**DOCUMENT SOURCE:**
##############################

Représentant de l’aile la plus droitière de la Macronie, Sébastien Lecornu a été appelé à Matignon par le chef de l’État. Il devient son septième premier ministre. Un choix qui trahit l’obstination à pencher toujours plus à droite.

© Laurent GRANDGUILLOT/REA
Il est l’un des premiers fidèles d’Emmanuel Macron et le voilà récompensé. Sébastien Lecornu, 39 ans, ex-ministre des Armées, devient le septième premier ministre depuis le premier mandat du chef de l’État. Alors que la gauche revendiquait Matignon, le chef de l’État opte pour le candidat soutenu par l’ancien président Nicolas Sarkozy. C’était aussi le profil le moins rejeté par le Rassemblement national, avec celui de Bruno Retailleau, qui devrait par ce choix rempiler à l’Intérieur.
Venu de la droite, poulain dès 2009 de Bruno Le Maire puis d’Edouard Philippe, aujourd’hui très proche de Gérald Darmanin, ex-ministre de l’Intérieur puis Garde des Sceaux, qui le considère comme son « frère », Sébastien Lecornu a fait partie de tous les gouvernements macronistes depuis 2017. D’abord nommé secrétaire d’État auprès du ministre de la Transition écologique, un certain Nicolas Hulot, il devient quelques mois plus tard ministre chargé des Collectivités territoriales.
C’est sous cette étiquette qu’en janvier 2019, en pleine crise des gilets jaunes, il est désigné pour animer le grand débat national en binôme avec Emmanuelle Wargon, alors secrétaire d’État. Par ces fonctions, il porte au nom du deuxième gouvernement d’Edouard Philippe la loi « Engagement et proximité » visant à renforcer le statut des élus locaux pour « valoriser l’engagement des élus locaux ».
Des relations cordiales avec le RN
En juillet 2020, Sébastien Lecornu devient ministre des Outre-mer, cette fois dans le gouvernement de Jean Castex. Une nomination critiquée à l’époque. Depuis 2009, aucun non-ultramarin n’avait été nommé à ce poste. « Plus d’ultramarin au ministère des Outre-mer : vive le temps des colonies ! », avait réagi Younous Omarjee, député européen LFI. En novembre 2021, , pressé par les élus locaux, il ouvre la voie à une autonomie de la Guadeloupe. « D’après eux, la Guadeloupe pourrait mieux se gérer d’elle-même. Ils souhaitent moins d’égalité avec l’Hexagone, plus de liberté de décision par les décideurs locaux. Le gouvernement est prêt à en parler, il n’y a pas de mauvais débats du moment que ces débats servent à résoudre les vrais problèmes du quotidien des Guadeloupéens », indiquait-il à l’époque.
À partir de mai 2022, et jusqu’à son arrivée à Matignon, Sébastien Lecornu est ministre des Armées. À seulement 35 ans à cette prise de fonction, il devient la personnalité la plus jeune à avoir occupé ce poste depuis 1792 et Pierre Auguste Lajard, officier de l’Ancien régime et ministre de la Guerre pendant quelques mois. En avril 2023, il présente une loi de programmation militaire prévoyant un doublement du financement des armées avec l’objectif de les doter de 300 000 soldats. Des annonces dénoncées par le PCF : « Le budget de la Défense occupera alors la place hautement symbolique de premier budget de l’État, devant celui de l’Éducation, de la Santé ou de la Justice. Il sera aussi vingt fois supérieur à celui de la diplomatie, signal inquiétant de la prédominance accordée au recours à la force. »

##############################

**DONNÉES FOURNIES:**
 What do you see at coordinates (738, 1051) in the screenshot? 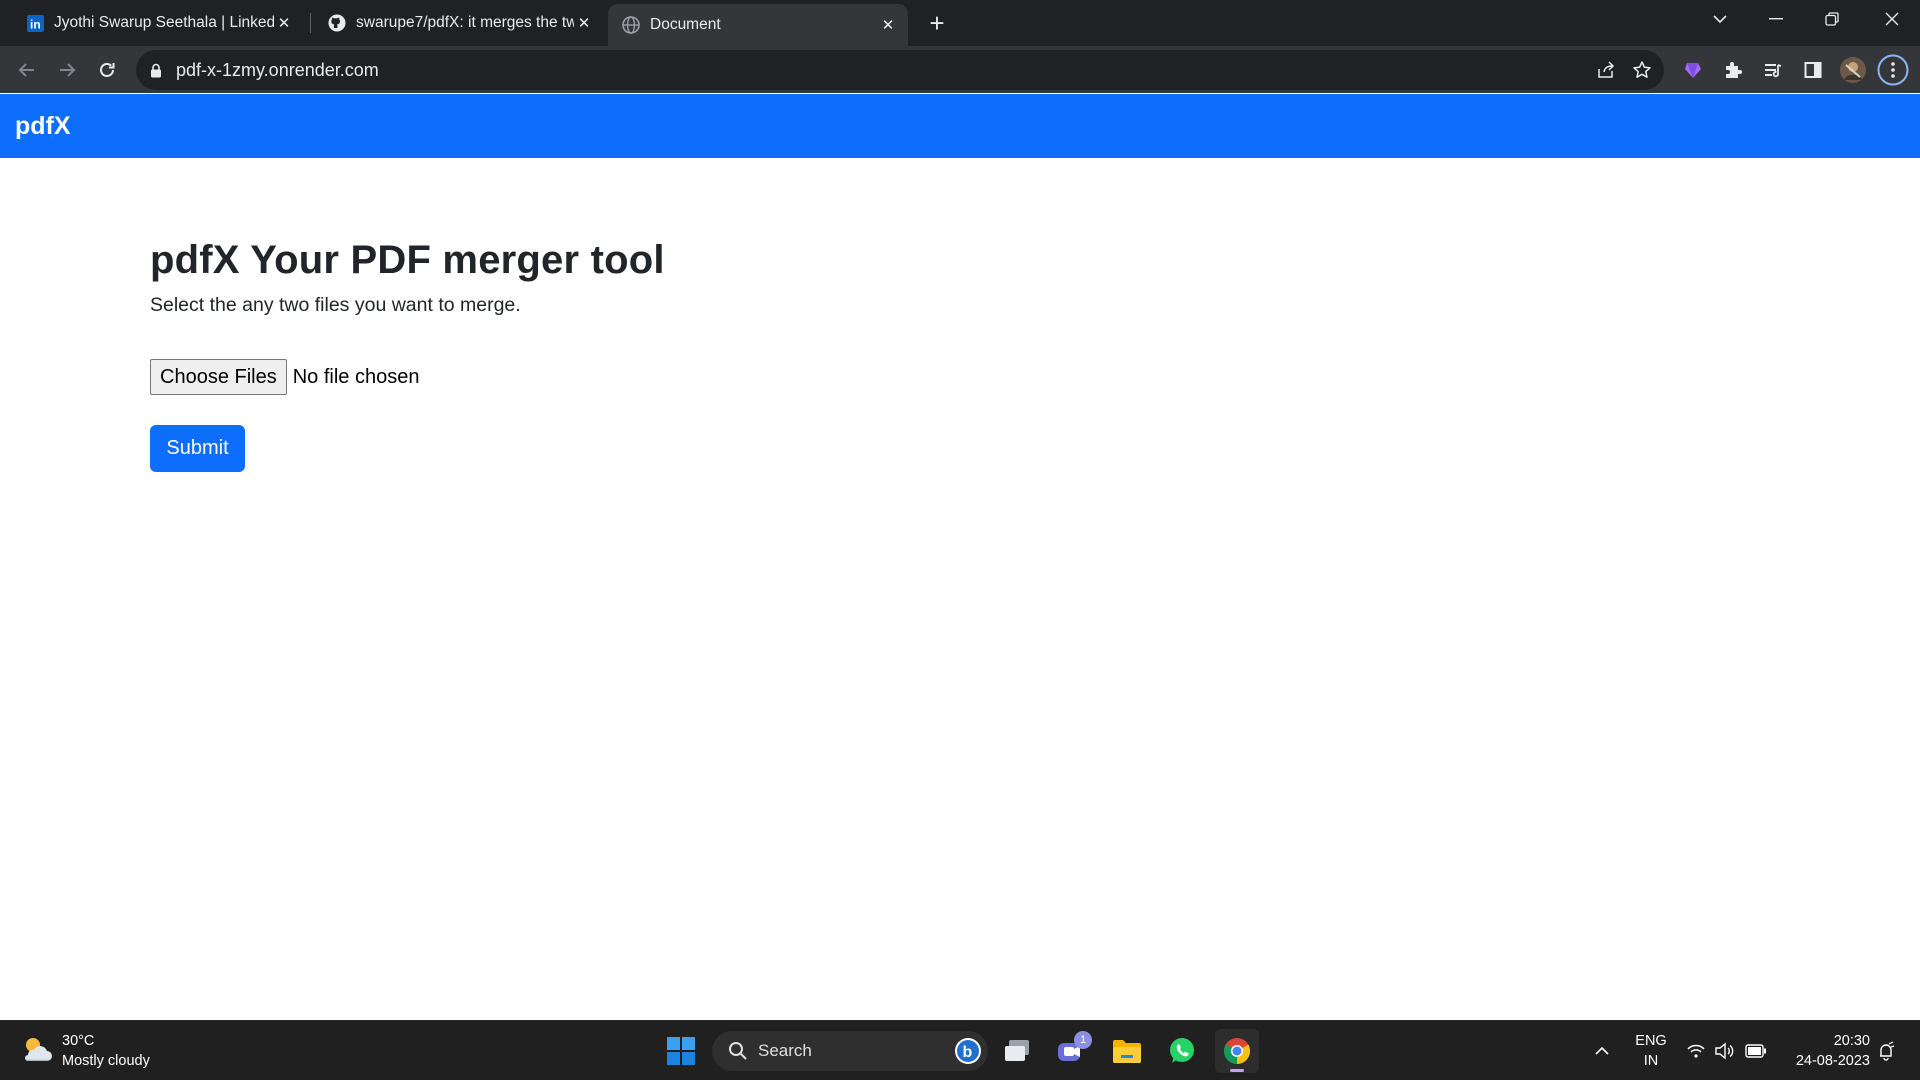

##############################

**À VOTRE TOUR:** Indiquez, d'après le document source, l'âge qu'avait Sébastien Lecornu lorsqu'il a pris ses fonctions de ministre des Armées.

**SOLUTION DU PROBLÈME:** Il avait 35 ans.